Instances when Possession of Marijuana for Personal Use becomes a Crime
You will face infraction or misdemeanor charges when you possess marijuana under any of the following circumstances:
- You are below 21 years.
- You possess over 28.5 grams of marijuana or four grams of hashish
- You have hashish or marijuana on K-12 school grounds while learning is in progress
Penalties for HS 11357 Violation
If you are apprehended under any of the above circumstances, you will face charges and possible conviction. When you are below 21 and are arrested for possession of hashish or marijuana, you will face infraction charges.
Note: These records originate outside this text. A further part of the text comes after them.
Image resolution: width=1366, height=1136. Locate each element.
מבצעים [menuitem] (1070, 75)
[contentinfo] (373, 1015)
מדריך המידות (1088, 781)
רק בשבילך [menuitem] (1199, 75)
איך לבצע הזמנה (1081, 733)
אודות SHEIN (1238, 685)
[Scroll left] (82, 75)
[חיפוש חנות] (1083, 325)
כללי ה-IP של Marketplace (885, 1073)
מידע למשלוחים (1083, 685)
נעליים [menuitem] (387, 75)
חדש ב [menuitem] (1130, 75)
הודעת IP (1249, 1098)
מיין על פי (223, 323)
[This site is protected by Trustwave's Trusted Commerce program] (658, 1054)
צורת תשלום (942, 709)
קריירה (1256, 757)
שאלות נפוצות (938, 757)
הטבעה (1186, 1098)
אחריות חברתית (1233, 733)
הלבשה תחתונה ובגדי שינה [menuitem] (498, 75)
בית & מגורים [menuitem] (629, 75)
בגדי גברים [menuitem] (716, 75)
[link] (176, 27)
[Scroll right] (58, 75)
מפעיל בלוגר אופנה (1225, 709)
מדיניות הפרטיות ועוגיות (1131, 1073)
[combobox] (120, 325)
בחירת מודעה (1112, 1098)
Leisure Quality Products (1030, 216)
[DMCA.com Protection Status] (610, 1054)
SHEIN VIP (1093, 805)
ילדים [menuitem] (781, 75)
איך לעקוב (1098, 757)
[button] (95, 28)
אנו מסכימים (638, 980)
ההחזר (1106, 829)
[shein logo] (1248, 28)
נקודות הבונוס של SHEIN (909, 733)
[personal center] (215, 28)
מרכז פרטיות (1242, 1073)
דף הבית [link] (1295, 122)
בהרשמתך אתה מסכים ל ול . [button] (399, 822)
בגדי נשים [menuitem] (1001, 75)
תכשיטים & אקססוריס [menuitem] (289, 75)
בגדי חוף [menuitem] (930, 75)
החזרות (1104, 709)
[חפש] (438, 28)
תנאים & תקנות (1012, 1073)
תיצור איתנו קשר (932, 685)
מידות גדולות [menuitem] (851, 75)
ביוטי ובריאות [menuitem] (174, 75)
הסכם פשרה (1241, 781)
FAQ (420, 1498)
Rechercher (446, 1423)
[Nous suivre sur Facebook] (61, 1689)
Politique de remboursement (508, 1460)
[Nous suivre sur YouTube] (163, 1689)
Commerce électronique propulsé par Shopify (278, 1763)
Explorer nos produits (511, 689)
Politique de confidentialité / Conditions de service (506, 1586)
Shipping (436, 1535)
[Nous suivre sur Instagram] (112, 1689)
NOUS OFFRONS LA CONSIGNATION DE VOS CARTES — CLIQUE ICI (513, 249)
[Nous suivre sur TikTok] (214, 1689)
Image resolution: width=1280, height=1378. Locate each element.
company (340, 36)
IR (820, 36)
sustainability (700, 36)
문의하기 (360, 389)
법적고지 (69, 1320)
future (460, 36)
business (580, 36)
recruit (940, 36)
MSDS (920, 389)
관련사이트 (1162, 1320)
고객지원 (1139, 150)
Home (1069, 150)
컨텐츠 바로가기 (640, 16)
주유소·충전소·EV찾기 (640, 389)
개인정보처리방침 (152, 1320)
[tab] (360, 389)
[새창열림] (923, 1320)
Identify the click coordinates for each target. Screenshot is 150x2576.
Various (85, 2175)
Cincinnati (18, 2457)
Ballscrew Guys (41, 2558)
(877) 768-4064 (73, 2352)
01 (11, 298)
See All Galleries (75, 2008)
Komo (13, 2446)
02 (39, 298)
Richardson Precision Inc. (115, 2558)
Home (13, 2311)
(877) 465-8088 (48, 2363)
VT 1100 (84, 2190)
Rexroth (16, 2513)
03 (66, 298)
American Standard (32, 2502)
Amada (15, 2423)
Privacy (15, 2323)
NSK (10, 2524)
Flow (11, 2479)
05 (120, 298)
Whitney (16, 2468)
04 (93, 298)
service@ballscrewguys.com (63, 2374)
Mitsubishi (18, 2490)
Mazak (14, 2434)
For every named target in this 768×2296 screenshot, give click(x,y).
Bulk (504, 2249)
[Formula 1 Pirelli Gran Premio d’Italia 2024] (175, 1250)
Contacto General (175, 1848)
Upon conviction, you will be subject to a monetary court fine of no more than $100 if you are over 18. However, if you are below 18, the court will impose mandatory drug counseling and community hours as punishment.
When you are over 18 and are apprehended for having over 28.5g of cannabis or over eight grams of hashish, the prosecuting team will charge you with a misdemeanor. If found guilty, you risk up to half a year in county jail or a monetary court fine not exceeding $500.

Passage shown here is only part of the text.